In the words of James Baldwin, “The sexual question and the racial question have always been entwined” and it is crucial to amplify Black, LGBTQ+ voices — and not just during this Pride Month. Here are some intersectional books and plays to read to continue to be an anti-racist, LGBTQ+ ally. The links will lead you to a black-owned bookstore where you can purchase them!

Girl, Woman, Other by Bernadine Evaristo

Winner of the 2019 Booker Prize, Evaristo’s groundbreaking work explores the different lives of Black, British, LGBTQ+ women, their friends, families and lovers. A definite must-read for all of us during the Black Lives Matter movement. 

The Color Purple by Alice Walker

A monumental novel for its time and winner of the Pulitzer Prize in 1983, The Color Purple has gone down in history for its forward-thinking themes and its female relationships. If you’re a fan of the smash-hit musical, then read of the novel that inspired it. 

Choir Boy by Tarell Alvin McCraney

McCraney, the Academy Award-winning screenwriter behind Moonlight, is also the mastermind behind this Tony-nominated play. Choir Boy is a coming-of-age story which follows a group of black students at Charles R. Drew Prep School for boys as they explore their sexual identities. Because it’s a play with music, we definitely encourage you to give the cast recording a listen after you read. 

Giovanni’s Room by James Baldwin

Baldwin’s mid-century novel was so radical for its time; his publisher said he should burn it so as not to alienate the Black audience he acquired with his hit novel Go Tell It on A Mountain. Baldwin, a gay, Black author, grapples with homosexuality, bisexuality, and masculinity in this groundbreaking work.

Zami: A New Spelling of My Name by Audre Lorde

Lorde created a new genre in writing this work, which she named a “biomythography” which combines history, biography, and myth. Lorde’s coming-of-age story recalls the powerful female forces in her life and her sexual discovery through relationships. 

No Ashes in the Fire by Darnell L. Moore

When Moore was 14 years old, boys from his neighborhood cornered him, harassed him for being gay, poured gasoline on him, and attempted to set him on fire. Moore’s autobiography reflects on the three decades that transpired since, and how the terrified teenager became an award-winning writer and a leader in the Black Lives Matter movement. 

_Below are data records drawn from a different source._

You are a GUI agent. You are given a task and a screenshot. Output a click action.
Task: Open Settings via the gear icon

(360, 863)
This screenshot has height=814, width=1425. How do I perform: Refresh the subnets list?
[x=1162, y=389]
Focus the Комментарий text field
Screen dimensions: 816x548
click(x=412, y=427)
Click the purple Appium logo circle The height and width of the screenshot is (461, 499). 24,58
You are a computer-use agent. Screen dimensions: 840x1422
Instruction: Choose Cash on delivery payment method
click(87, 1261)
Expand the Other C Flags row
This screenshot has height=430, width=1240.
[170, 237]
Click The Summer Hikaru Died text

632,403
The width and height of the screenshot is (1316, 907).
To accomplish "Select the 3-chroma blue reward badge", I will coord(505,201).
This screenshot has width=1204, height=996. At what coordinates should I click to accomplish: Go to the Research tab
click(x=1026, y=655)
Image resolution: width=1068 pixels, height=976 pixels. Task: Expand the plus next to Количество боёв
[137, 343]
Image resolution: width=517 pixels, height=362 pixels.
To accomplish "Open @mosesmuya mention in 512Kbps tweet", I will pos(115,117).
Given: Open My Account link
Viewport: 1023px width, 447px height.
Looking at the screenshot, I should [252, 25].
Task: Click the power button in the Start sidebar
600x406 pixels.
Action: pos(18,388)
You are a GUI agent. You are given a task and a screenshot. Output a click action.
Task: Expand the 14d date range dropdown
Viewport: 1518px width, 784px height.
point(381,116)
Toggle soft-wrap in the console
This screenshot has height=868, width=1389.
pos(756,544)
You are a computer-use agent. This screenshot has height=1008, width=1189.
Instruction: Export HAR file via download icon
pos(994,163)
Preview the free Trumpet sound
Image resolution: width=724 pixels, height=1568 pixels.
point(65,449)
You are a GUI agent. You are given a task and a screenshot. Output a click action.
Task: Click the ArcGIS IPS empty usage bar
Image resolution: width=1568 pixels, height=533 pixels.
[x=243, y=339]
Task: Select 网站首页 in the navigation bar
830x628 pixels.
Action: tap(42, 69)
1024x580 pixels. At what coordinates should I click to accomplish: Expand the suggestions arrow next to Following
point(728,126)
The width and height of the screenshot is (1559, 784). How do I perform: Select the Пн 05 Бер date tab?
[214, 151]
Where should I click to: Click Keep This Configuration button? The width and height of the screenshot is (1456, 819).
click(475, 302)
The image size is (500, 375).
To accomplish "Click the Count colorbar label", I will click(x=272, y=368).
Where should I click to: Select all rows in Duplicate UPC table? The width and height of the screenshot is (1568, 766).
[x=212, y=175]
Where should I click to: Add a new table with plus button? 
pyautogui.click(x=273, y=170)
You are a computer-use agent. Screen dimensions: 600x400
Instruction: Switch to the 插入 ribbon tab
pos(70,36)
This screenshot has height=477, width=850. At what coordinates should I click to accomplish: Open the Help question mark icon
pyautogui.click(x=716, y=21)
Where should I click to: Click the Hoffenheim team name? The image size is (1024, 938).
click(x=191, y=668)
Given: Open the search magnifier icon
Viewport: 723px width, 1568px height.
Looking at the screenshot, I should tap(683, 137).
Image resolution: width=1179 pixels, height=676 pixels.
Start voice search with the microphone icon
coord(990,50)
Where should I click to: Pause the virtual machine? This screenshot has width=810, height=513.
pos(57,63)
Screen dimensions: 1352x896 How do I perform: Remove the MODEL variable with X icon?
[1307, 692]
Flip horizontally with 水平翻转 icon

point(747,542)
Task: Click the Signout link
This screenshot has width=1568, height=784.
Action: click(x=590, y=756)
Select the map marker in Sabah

Bad Feminist by Roxane Gay

If you haven’t read this brilliant collection of essays by Roxane Gay, you’re only six years behind the times, but it’s not too late. Gay, who identifies as bisexual, reminisces on her evolution as a Black woman, and lends her critical eye to the ways that the culture we consume defines us in this New York Times bestseller.

Black on Both Sides: A Racial History of Trans Identity by C. Reily Snorton

For readers looking for a fascinating scholarly work, this thorough investigation into the intersections between race and trans identity from the mid-nineteenth century to present day is a don’t-miss read.

Real Life by Brandon Taylor

In this novel, a Queer, Black young man from Alabama starts college in a Midwestern university town, hoping to escape to a more accepting life but finding himself in a white, heteronormative academic space.

What Doesn’t Kill You Makes You Blacker by Damon Young

In this 16-essay memoir, Young describes in hilarious yet poignant detail just how exhausting it is to be black in America, and how his angst was exacerbated as he questioned his sexuality. His journey explores everything from “How should I react here, as a professional black person?” and “Will this white person’s potato salad kill me?” to the devastating realization that his mother may be alive today if she were white.